Longer naps, such as those that go 1-2 hours or even longer are sufficient to create the sensation of awaking to a new day. They are usually enough to fully rejuvenate the practitioner unless he has sustained more serious bodily damage or exhaustion. These kinds of naps also have a good chance of passing into REM and also into the deepest states of sleep which are beyond dreams. In these cases, inspiration from dreams becomes again accessible and is sometimes easier to recollect owing to the smaller amount of time between dream and waking.

More fine distinctions on nap time can be made, but this would serve no real purpose, as each adept will have to discover for herself what effects she can induce by altering the time scale - and this is something that is by no means able to be spoken about in a general sense.

It should now be noted that the restriction against alarm clocks can be lifted for naps and interrupted sleep schedules, as these things may prove impossible to experiment with accurately without some external signal to intentionally break up sleep at the desired time. Still, care should be taken that the alarm not be too varied or agitating enough as to destroy the potential usefulness of the waking state by requiring immediate action. The best noises that can be used for this purpose is either a single short note of sound, or otherwise a constantly sounding tone which is not too loud or grating. Either of these will allow the adept to wake and take note of the signal without being required to take immediate action to silence it.
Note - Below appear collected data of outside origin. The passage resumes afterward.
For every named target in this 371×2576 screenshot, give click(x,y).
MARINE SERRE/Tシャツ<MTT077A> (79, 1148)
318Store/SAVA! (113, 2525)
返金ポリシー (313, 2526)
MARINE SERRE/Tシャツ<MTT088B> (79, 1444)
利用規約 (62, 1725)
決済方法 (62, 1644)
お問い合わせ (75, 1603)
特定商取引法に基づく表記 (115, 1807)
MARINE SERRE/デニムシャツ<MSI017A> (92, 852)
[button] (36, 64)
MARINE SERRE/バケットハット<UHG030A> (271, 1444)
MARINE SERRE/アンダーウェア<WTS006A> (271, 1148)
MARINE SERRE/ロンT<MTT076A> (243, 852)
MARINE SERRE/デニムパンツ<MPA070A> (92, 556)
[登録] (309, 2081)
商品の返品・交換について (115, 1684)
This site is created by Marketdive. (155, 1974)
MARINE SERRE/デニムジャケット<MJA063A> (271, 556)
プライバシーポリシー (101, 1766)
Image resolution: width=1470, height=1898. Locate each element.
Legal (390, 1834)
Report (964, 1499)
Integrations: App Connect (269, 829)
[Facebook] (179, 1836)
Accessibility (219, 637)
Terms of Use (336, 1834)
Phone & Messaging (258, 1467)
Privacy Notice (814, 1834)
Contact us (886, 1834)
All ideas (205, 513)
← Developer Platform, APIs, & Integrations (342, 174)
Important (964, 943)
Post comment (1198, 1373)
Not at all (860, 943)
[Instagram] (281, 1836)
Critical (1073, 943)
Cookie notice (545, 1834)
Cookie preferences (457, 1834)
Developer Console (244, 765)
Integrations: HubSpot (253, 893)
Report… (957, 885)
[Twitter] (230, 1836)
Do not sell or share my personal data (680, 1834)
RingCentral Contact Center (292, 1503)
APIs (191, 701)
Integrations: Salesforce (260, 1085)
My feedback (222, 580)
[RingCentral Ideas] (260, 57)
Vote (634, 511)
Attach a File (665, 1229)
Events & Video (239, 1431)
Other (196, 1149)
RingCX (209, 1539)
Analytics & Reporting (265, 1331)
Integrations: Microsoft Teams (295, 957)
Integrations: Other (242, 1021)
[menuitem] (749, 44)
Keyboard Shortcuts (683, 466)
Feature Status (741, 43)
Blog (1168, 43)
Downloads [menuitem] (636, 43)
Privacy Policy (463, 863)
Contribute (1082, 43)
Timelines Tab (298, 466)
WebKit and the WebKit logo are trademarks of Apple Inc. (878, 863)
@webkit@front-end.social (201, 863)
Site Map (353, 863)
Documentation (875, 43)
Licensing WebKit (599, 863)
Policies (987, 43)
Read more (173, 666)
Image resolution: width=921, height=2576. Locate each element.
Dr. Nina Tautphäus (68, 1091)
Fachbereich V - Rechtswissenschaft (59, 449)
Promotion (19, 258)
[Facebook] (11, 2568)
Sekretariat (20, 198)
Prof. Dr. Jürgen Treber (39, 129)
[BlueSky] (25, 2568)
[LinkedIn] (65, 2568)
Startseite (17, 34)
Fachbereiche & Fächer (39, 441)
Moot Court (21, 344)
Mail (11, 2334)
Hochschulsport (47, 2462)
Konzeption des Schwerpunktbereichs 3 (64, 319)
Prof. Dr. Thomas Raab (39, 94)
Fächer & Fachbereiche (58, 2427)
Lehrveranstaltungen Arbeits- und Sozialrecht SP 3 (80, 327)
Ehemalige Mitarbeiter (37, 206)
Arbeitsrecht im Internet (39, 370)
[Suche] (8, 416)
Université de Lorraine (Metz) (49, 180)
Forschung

One additional purpose of napping, which is quite obvious, should be noted all the same due to its significance for our purposes. This is that taking naps or making use of interrupted sleep schedules makes it possible for the adept to experience multiple hypnagogic and hypnopomic effects in a day. She is not limited to the usual one of each. This allows her to take a closer and more frequent examination of her subject.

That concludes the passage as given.